Morrissey podobno stwierdził, że “All Day” zespołu Shop Assistants to jego ulubiony utwór 1985 roku. Tematycznie, nie różni się zbytnio od czegoś, co mógłby napisać swój zespół; teksty dotykają desperacji i pragnienia kogoś, kto wyraźnie nie jest zainteresowany narratorem. Ale podczas gdy inny zespół mógłby to wspierać czymś miękkim, Shop Assistants poszli w furii i trzy akordy — “All Day” było najdalszym utworem od tanecznych, nawet jeśli dzieliło tę samą popową strukturę. Może Shop Assistants nie miało emocjonalnego zasięgu zespołu takiego jak Pastels (którzy pochodzili z sąsiedniego Glasgow i mieli członka, gitarzystę Davida Keegana) ale było wystarczająco dużo wściekłości wśród silnego uroku, aby znaleźć się na jedynym albumie zespołu Will Anything Happen.

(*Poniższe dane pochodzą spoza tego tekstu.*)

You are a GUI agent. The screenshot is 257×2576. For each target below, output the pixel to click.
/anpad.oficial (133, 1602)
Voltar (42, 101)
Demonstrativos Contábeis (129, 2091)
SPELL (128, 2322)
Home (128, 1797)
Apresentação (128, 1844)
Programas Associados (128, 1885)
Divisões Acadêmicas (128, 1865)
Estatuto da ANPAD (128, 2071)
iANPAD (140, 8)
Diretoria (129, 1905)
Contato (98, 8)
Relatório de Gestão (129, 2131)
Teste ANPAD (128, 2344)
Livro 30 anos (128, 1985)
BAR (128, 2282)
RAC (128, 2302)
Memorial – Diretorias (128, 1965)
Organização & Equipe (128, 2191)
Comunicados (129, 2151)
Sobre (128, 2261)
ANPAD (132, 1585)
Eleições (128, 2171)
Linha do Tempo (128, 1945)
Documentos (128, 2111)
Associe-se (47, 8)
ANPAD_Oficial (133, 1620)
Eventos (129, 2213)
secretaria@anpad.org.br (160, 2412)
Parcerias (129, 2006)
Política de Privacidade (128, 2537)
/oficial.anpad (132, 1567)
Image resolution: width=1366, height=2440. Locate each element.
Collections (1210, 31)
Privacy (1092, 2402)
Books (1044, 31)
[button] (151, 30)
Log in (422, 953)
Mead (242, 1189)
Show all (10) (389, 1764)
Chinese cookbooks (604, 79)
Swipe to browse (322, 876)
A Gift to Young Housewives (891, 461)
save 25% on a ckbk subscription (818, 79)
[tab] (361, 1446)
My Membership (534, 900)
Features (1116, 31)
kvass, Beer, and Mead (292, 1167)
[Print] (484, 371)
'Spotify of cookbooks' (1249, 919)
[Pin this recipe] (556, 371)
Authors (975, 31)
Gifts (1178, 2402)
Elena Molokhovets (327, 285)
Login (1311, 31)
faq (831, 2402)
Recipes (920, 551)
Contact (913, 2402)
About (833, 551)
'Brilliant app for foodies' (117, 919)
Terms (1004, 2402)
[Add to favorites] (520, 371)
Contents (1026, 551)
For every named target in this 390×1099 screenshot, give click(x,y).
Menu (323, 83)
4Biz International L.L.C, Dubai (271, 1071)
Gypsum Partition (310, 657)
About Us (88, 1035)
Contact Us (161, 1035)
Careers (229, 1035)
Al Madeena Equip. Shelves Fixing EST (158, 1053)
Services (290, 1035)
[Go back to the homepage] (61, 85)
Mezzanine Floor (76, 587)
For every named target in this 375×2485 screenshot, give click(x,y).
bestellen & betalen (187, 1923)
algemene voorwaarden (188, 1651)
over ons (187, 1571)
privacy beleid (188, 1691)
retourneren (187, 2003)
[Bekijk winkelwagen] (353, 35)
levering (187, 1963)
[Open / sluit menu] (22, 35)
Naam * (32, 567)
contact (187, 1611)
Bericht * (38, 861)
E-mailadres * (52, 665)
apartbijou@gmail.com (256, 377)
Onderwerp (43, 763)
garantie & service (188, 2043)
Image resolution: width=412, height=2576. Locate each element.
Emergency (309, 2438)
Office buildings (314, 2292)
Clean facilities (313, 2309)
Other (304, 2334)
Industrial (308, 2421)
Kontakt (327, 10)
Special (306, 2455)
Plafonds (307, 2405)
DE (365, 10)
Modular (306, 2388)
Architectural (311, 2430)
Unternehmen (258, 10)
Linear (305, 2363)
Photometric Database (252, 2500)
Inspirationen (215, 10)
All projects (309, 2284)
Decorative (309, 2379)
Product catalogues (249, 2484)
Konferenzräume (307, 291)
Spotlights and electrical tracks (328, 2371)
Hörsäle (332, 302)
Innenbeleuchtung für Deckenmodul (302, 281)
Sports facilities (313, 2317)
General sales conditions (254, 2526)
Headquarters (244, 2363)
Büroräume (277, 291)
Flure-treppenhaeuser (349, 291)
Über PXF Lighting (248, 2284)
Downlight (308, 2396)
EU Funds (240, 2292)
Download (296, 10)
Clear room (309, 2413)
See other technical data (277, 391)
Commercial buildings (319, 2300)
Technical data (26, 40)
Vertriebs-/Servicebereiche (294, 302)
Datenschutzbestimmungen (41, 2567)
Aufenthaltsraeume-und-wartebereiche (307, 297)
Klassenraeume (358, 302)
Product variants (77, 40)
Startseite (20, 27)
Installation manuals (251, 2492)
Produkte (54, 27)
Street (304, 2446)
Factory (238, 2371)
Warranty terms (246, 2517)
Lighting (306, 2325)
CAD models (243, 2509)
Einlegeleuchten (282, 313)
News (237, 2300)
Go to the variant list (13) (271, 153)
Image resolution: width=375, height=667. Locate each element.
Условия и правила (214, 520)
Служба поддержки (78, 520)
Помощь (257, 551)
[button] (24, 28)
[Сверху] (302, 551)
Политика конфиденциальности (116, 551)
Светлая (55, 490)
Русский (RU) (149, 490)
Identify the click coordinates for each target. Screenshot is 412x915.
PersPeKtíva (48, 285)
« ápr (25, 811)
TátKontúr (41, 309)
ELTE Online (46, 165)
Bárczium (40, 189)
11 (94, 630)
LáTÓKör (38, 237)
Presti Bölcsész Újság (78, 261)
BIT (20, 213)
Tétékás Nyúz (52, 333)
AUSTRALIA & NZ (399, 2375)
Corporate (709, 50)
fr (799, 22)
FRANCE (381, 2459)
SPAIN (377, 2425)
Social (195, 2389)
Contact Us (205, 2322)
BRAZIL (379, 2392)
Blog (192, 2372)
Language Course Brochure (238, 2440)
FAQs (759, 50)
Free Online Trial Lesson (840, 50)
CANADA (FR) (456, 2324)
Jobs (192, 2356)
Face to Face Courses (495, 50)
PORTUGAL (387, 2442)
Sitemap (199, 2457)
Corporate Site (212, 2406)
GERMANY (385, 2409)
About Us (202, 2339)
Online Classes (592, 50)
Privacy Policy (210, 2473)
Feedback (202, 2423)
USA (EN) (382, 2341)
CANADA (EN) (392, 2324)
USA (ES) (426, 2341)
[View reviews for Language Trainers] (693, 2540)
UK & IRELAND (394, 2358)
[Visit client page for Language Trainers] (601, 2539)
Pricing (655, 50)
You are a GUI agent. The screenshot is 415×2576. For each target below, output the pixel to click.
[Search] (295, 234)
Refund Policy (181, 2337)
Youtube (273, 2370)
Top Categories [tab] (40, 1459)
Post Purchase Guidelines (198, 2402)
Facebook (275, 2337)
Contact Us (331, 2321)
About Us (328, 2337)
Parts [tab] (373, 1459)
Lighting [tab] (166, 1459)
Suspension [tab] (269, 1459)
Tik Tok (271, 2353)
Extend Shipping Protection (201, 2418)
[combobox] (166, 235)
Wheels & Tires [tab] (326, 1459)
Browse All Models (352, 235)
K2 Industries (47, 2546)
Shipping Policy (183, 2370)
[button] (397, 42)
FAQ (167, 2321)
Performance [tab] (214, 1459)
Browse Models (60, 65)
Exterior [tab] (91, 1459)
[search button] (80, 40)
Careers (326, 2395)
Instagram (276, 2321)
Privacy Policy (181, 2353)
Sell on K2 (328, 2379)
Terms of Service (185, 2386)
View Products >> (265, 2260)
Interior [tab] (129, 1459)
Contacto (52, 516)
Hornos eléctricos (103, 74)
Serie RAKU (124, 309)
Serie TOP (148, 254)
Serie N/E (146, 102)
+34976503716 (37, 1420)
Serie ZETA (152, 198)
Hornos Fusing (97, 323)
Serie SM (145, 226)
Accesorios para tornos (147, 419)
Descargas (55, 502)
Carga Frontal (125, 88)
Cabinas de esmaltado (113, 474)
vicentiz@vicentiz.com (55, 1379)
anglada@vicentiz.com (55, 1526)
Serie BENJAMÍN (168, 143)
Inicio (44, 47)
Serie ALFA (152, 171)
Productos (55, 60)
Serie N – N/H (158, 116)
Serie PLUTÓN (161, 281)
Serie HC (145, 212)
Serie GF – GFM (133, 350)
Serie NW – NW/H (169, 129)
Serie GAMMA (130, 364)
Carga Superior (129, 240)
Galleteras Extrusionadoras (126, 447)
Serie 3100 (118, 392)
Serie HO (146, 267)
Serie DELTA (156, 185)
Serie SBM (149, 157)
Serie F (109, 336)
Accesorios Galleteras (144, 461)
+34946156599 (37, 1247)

Sprawiedliwy gniew i bezpretensjonalne wykonanie definiują utwory takie jak “I Don’t Want To Be Friends With You” i “Looking Back”, gdzie wokalista Alex Taylor grozi wydłubywaniem oczu byłym kochankom. Will Anything Happen, jedyny pełnowymiarowy album, jaki zespół mógł stworzyć przed rozpadem, jest wspaniałym oświadczeniem o agresji i melodii.